May 11, 2015 — More than a million HIV infections could be prevented over the next 15 years by increasing circumcision of uninfected men in the five countries in Sub-Saharan Africa with the worldwide highest HIV prevalence, according to researchers at the Harvard T.H. Chan School of Public Health. In addition, the survival benefits of increasing male circumcision coverage compare very favorably to the costs of the intervention. And while expanding anti-retroviral treatment (ART) is another highly cost-beneficial HIV intervention to improve survival, researchers found that circumcision has an even more attractive cost-to-benefit ratio.
The findings come from a new paper written for the 2015 Copenhagen Consensus, by researchers Till Bärnighausen, David Bloom, Pascal Geldsetzer, and Salal Humair. They argued that national governments and the international community should aim to increase male medical circumcision (MMC) rates to 90% of HIV-uninfected men in Botswana, Lesotho, South Africa, Swaziland and Zimbabwe. That target was one of 19 global health priorities selected by a panel of Nobel laureates among more than 100 proposals for the Post-2015 Development Agenda by the Copenhagen Consensus, which brought together the world’s top economists to identify the “best buys” for development. The 19 selected global health priorities are the Copenhagen Consensus proposal for the United Nations’ next development agenda, which will be set by the UN General Assembly in September.

....

Work instructions ::
1: In the article on male circumcision and HIV prevention, what male medical circumcision rate did the researchers say governments should aim for?
2: Write the next part of the article on male circumcision and HIV prevention, picking up after its final sentence.

....

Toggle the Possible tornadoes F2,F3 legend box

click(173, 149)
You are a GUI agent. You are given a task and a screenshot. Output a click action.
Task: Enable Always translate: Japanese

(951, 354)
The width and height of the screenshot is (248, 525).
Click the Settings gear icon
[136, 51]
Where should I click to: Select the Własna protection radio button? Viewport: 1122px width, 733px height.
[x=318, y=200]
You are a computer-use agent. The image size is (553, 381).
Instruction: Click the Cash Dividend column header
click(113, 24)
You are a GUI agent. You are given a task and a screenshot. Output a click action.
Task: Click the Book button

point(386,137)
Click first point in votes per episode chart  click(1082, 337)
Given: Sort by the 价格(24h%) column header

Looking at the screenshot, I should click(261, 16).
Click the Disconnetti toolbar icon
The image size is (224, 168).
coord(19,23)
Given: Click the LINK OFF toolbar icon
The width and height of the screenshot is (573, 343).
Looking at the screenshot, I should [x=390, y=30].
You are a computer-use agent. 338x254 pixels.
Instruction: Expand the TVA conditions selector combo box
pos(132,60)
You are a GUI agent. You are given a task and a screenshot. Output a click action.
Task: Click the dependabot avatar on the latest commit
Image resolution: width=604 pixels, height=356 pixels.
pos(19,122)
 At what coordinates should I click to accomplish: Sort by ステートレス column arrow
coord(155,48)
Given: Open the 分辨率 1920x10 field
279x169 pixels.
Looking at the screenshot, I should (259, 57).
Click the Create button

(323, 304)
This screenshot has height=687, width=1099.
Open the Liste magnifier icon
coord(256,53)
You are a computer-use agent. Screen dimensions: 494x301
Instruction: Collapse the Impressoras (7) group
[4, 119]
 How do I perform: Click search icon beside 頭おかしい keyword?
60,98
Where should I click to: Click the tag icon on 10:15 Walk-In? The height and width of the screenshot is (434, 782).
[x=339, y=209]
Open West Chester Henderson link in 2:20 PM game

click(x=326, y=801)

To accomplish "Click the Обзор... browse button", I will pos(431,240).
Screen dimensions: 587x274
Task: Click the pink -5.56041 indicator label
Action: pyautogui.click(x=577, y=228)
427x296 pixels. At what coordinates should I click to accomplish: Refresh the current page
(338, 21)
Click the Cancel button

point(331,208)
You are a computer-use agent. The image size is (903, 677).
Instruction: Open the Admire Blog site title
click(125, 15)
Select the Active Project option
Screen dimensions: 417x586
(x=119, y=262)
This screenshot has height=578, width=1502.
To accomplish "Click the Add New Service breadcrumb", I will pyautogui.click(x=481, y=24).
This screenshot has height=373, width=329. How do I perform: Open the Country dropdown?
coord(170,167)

....

Responses by item number ::
1: 90% of HIV-uninfected men in Botswana, Lesotho, South Africa, Swaziland and Zimbabwe.

2:
Till Bärnighausen, associate professor in the Department of Global Health and Population, says that circumcision offers large value for the money.
“It’s cheap, and it can be done safely, including by nurses and clinical officers,” said Bärnighausen. Additionally, there is widespread acceptance that circumcision is effective in preventing HIV—clinical trials have shown that circumcision leads to a greater than 50% reduction in HIV acquisition risk.
The researchers used a mathematical model to compare the benefits and costs of circumcision to other HIV interventions, including the expansion of ART for those already infected with HIV. They found that while life years gained were more than 10 times higher for ART than circumcision, the cost of scaling up circumcision was much lower: about $500 million to increase circumcision coverage to 90% of uninfected men compared to more than $15 billion to expand ART to 90% of individuals currently needing the treatment. However, both circumcision and ART are highly cost-beneficial and they benefit different populations—which is why the researchers recommended both interventions in their contribution to the Copenhagen Consensus.
“In the past decade, we have made great strides in pushing back HIV-related deaths and new infections through ART, but we have failed to achieve very high circumcision rates in the HIV-hyperendemic countries in sub-Saharan Africa,” said Bärnighausen.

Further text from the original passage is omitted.